MPs file bill to ban fur farms in Estonia

MP Barbi Pilvre (SDE) on Thursday handed to the board of the Riigikogu a bill that would outlaw fur farms in Estonia beginning Jan. 1, 2028.
Pilvre said that ten years is enough time to provide retraining or find new jobs for the less than one hundred people working on fur farms now as well as for businesses to adapt to the new situation.
The bill to amend the Animal Protection Act and the Nature Conservation Act, initiated by 14 MPs, would end from Jan. 1, 2028 the keeping, breeding and propagation of animals for the production of fur, spokespeople for Social Democratic Party said.
The initiators of the bill come from both coalition and opposition parties in the Riigikogu.

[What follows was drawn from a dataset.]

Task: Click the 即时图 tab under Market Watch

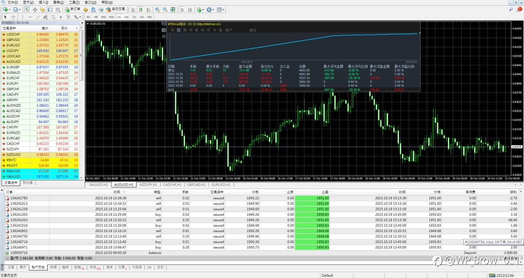Action: tap(28, 183)
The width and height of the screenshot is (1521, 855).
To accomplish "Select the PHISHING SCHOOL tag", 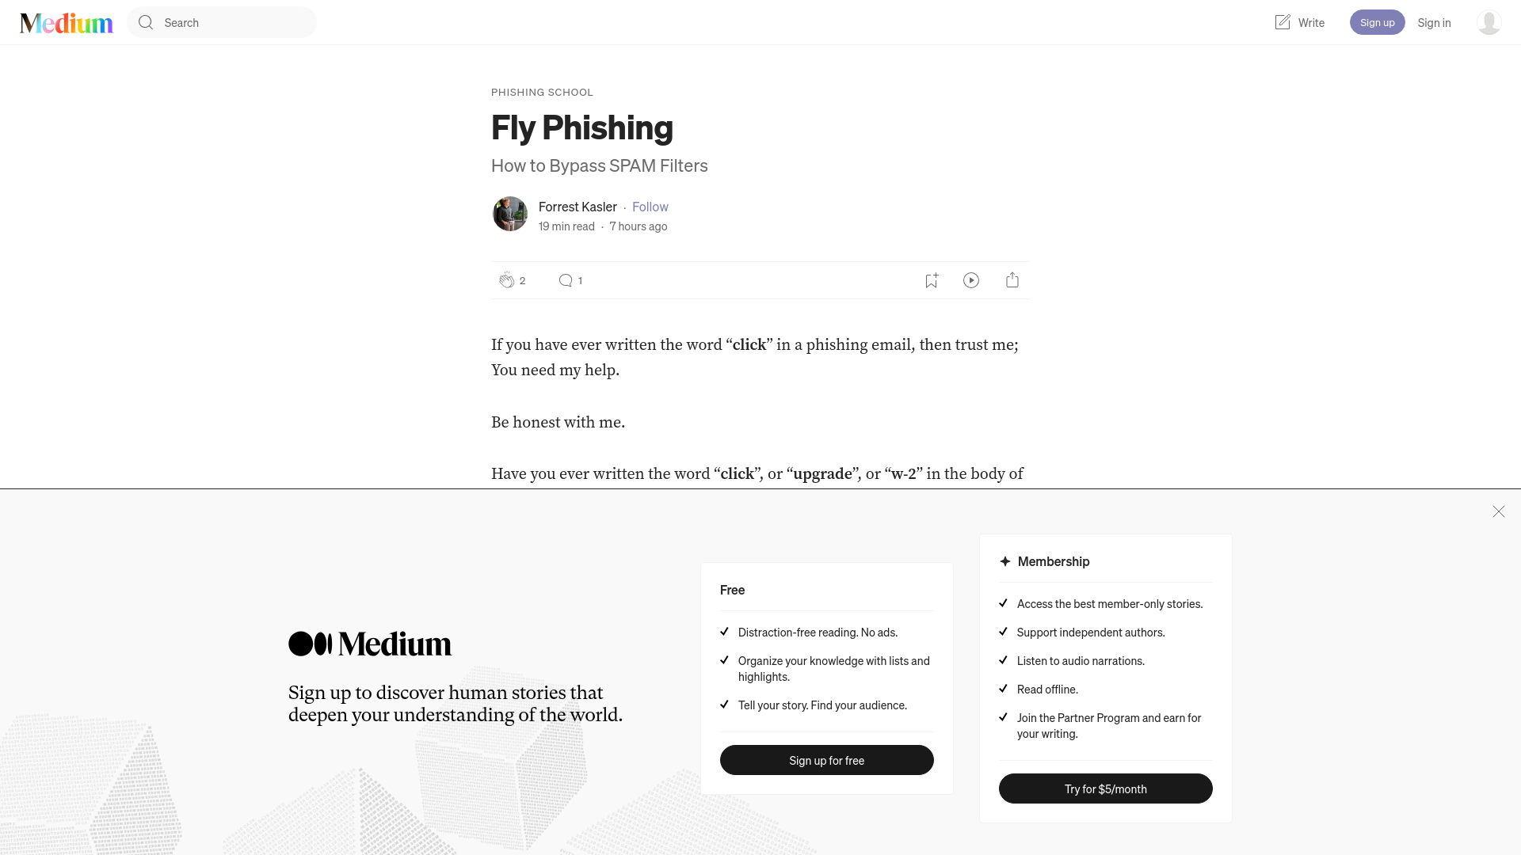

Only the Conservative People's Party of Estonia (EKRE) has said that they support the continuation of fur farming in the present form.
As of 2015, there were four mink and fox farms and 27 chinchilla farms in Estonia with a total of up to 200,000 animals.
In most countries where fur farms have been banned, the bans have been ethically motivated. Fur farms have been banned in Austria, Bosnia and Herzegovina, Brazil, Croatia, Macedonia, the Netherlands, Slovenia, the UK, the German states of Bavaria, Hesse, North Rhine-Westphalia and Schleswig-Holstein and the Belgian region of Wallonia. Partial bans are also in effect in Denmark, New Zealand, Sweden, Switzerland and the United States.
Public opinion in Estonia supports the ban on fur farms. According to a nationwide survey conducted by KantarEmor at the end of December 2016, 81 percent of women and 55 percent of men were not in favor of the keeping and slaughtering of animals on farms for the purpose of fur production.